QUESTIONS —
1 - Reproduce the TensorRT engine guide between "To convert the" and "defines TensorRT engine generation.", inclusive.
2 - Carry on writing the TensorRT engine guide from the point where it stops.

SELECTED TEXT —
##########

Converting .onnx File into TensorRT Engine

To convert the .onnx file, you can reuse the spec file from the tao model deformable_detr export command.

gen_trt_engine

The gen_trt_engine parameter defines TensorRT engine generation.

gen_trt_engine:
  onnx_file: /path/to/onnx_file
  trt_engine: /path/to/trt_engine
  input_channel: 3
  input_width: 960
  input_height: 544
  tensorrt:
    data_type: int8
    workspace_size: 1024
    min_batch_size: 1
    opt_batch_size: 10
    max_batch_size: 10
    calibration:
      cal_image_dir:
        - /path/to/cal/images
      cal_cache_file: /path/to/cal.bin
      cal_batch_size: 10
      cal_batches: 1000

Parameter Datatype Default Description Supported Values
onnx_file string The precision to be used for the TensorRT engine
trt_engine string The maximum workspace size for the TensorRT engine
input_channel unsigned int 3 The input channel size. Only a value of 3 is supported. 3
input_width unsigned int 960 The input width >0
input_height unsigned int 544 The input height >0
batch_size unsigned int -1 The batch size of the ONNX model >=-1

tensorrt

The tensorrt parameter defines the TensorRT engine generation.

Parameter Datatype Default Description Supported Values
data_type string fp32 The precision to be used for the TensorRT engine fp32/fp16/int8
workspace_size unsigned int 1024 The maximum workspace size for the TensorRT engine >1024
min_batch_size unsigned int 1 The minimum batch size used for the optimization profile shape >0
opt_batch_size unsigned int 1 The optimal batch size used for the optimization profile shape >0
max_batch_size unsigned int 1 The maximum batch size used for the optimization profile shape >0

calibration

The calibration parameter defines the TensorRT engine generation with PTQ INT8 calibration.

Parameter Datatype Default Description Supported Values
cal_image_dir string list The list of paths that contain images used for calibration
cal_cache_file string The path to calibration cache file to be dumped
cal_batch_size unsigned int 1 The batch size per batch during calibration >0
cal_batches unsigned int 1 The number of batches to calibrate >0

Use the following command to run Deformable DETR engine generation:

tao deploy deformable_detr gen_trt_engine -e /path/to/spec.yaml \
           -r /path/to/results \
           gen_trt_engine.onnx_file=/path/to/onnx/file \
           gen_trt_engine.trt_engine=/path/to/engine/file \
           gen_trt_engine.tensorrt.data_type=<data_type>

Required Arguments

  • -e, --experiment_spec: The experiment spec file to set up the TensorRT engine generation

Optional Arguments

  • -r, --results_dir: The directory where the JSON status-log file will be dumped

  • gen_trt_engine.onnx_file: The .onnx model to be converted

  • gen_trt_engine.trt_engine: The path where the generated engine will be stored

  • gen_trt_engine.tensorrt.data_type: The precision to be exported

Sample Usage

Here’s an example of using the gen_trt_engine command to generate FP16 TensorRT engine:

tao deploy deformable_detr gen_trt_engine -e $DEFAULT_SPEC
           gen_trt_engine.onnx_file=$ONNX_FILE \
           gen_trt_engine.trt_engine=$ENGINE_FILE \
           gen_trt_engine.tensorrt.data_type=FP16


Running Evaluation through TensorRT Engine

You can reuse the TAO evaluation spec file for evaluation through a TensorRT engine. The following is a sample spec file:

evaluate:
  trt_engine: /path/to/engine/file
  conf_threshold: 0.0
  input_width: 960
  input_height: 544
dataset:
  test_data_sources:
    image_dir: /data/raw-data/val2017/
    json_file: /data/raw-data/annotations/instances_val2017.json
  num_classes: 91
  batch_size: 8

Use the following command to run Deformable DETR engine evaluation:

tao deploy deformable_detr evaluate -e /path/to/spec.yaml \
           -r /path/to/results \
           evaluate.trt_engine=/path/to/engine/file

Required Arguments

  • -e, --experiment_spec: The experiment spec file for evaluation. This should be the same as the tao evaluate specification file.

##########

STORED DATA —

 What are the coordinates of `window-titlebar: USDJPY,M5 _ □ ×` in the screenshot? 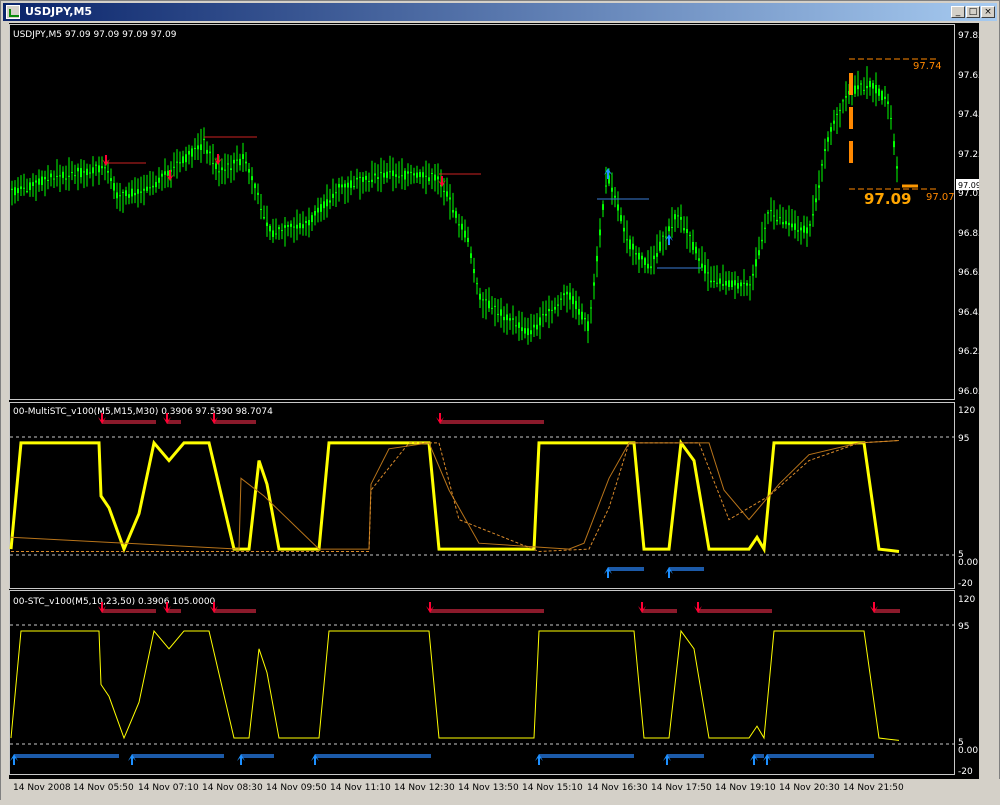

##########

TASK-BY-TASK OUTPUTS —
1 -
To convert the .onnx file, you can reuse the spec file from the tao model deformable_detr export command.

gen_trt_engine

The gen_trt_engine parameter defines TensorRT engine generation.

2 -
Optional Arguments

  • -r, --results_dir: The directory where the JSON status-log file and evaluation results will be dumped

  • evaluate.trt_engine: The engine file to run evaluation

Sample Usage

Here’s an example of using the evaluate command to run evaluation with the TensorRT engine:

tao deploy deformable_detr evaluate -e $DEFAULT_SPEC
           -r $RESULTS_DIR \
           evaluate.trt_engine=$ENGINE_FILE


Running Inference through TensorRT Engine

You can reuse the TAO inference spec file for inference through a TensorRT engine. The following is a sample spec file:

inference:
  conf_threshold: 0.5
  input_width: 960
  input_height: 544
  trt_engine: /path/to/engine/file
  color_map:
    person: green
    car: red
    cat: blue
dataset:
  infer_data_sources:
    image_dir: /data/raw-data/val2017/
    classmap: /path/to/coco/annotations/coco_classmap.txt
  num_classes: 91
  batch_size: 8

Use the following command to run Deformable DETR engine inference:

tao deploy deformable_detr inference -e /path/to/spec.yaml \
           -r /path/to/results \
           inference.trt_engine=/path/to/engine/file

Required Arguments

  • -e, --experiment_spec: The experiment spec file for inference. This should be the same as the tao inference specification file.

Optional Arguments

  • -r, --results_dir: The directory where the JSON status-log file and inference results will be dumped.

  • inference.trt_engine: The engine file to run inference

Sample Usage

Here’s an example of using the inference command to run inference with the TensorRT engine:

tao deploy deformable_detr inference -e $DEFAULT_SPEC
           -r $RESULTS_DIR \
           evaluate.trt_engine=$ENGINE_FILE

The visualization will be stored under $RESULTS_DIR/images_annotated, and KITTI format predictions will be stored under $RESULTS_DIR/labels.